§ **Exercise requirements**: Whenever a line in the records below holds the string "computer", copy it out.

§ **Saved data entries**:

========

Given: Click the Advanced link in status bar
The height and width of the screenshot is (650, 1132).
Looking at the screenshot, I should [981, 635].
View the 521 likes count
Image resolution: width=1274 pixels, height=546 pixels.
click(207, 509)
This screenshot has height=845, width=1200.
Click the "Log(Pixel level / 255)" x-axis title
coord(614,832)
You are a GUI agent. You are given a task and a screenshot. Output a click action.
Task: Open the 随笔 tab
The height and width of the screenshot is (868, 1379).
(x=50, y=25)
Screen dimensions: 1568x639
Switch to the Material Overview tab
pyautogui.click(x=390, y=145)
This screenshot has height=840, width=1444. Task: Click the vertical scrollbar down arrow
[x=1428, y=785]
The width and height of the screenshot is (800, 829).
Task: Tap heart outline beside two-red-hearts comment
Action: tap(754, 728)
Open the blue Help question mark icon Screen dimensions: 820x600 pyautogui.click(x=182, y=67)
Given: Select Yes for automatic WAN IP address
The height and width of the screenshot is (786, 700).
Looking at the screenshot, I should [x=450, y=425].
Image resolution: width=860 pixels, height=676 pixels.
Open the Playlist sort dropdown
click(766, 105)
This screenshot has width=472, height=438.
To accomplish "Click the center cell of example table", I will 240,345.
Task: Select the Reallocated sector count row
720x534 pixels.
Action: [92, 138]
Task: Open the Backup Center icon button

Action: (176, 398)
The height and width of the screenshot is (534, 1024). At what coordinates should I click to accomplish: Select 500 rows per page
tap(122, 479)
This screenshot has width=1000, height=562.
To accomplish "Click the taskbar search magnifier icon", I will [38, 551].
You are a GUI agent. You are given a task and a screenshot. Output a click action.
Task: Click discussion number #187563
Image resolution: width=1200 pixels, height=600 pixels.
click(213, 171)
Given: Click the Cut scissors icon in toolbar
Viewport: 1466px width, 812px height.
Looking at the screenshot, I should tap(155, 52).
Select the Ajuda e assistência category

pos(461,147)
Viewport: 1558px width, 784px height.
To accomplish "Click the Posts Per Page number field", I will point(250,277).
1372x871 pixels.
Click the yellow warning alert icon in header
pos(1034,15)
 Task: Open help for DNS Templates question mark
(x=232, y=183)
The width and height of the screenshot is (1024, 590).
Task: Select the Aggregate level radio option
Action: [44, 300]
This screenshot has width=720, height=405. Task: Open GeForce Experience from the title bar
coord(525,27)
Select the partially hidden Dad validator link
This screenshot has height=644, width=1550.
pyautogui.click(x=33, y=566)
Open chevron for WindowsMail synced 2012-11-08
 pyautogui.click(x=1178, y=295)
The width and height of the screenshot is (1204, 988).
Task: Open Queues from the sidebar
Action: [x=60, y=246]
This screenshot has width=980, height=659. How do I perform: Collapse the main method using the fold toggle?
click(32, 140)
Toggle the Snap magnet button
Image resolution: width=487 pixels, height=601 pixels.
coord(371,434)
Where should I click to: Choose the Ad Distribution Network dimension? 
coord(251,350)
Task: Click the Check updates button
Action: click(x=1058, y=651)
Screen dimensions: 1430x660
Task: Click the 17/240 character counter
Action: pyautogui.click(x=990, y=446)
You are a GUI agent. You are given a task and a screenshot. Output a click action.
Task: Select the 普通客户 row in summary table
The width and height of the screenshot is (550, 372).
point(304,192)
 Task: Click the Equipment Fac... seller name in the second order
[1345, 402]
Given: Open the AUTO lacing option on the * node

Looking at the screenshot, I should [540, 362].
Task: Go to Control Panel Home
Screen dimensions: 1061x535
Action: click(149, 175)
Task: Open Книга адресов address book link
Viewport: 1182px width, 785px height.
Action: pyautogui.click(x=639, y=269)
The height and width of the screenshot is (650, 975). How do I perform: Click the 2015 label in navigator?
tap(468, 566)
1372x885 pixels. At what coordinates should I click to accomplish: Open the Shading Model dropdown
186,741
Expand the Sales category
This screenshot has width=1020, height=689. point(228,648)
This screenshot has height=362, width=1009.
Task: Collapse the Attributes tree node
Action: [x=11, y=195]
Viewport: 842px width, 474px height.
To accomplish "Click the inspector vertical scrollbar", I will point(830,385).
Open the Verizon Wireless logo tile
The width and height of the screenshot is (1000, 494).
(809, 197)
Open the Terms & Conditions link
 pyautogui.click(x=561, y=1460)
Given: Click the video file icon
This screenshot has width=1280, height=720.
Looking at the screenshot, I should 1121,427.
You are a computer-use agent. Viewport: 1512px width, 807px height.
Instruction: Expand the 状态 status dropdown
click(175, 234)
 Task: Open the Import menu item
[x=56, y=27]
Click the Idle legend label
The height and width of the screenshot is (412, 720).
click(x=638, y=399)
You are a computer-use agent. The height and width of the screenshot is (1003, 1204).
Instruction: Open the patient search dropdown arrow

========

§ **Solution**:
You are a computer-use agent. Viewport: 1512px width, 807px height.
You are a computer-use agent. The height and width of the screenshot is (1003, 1204).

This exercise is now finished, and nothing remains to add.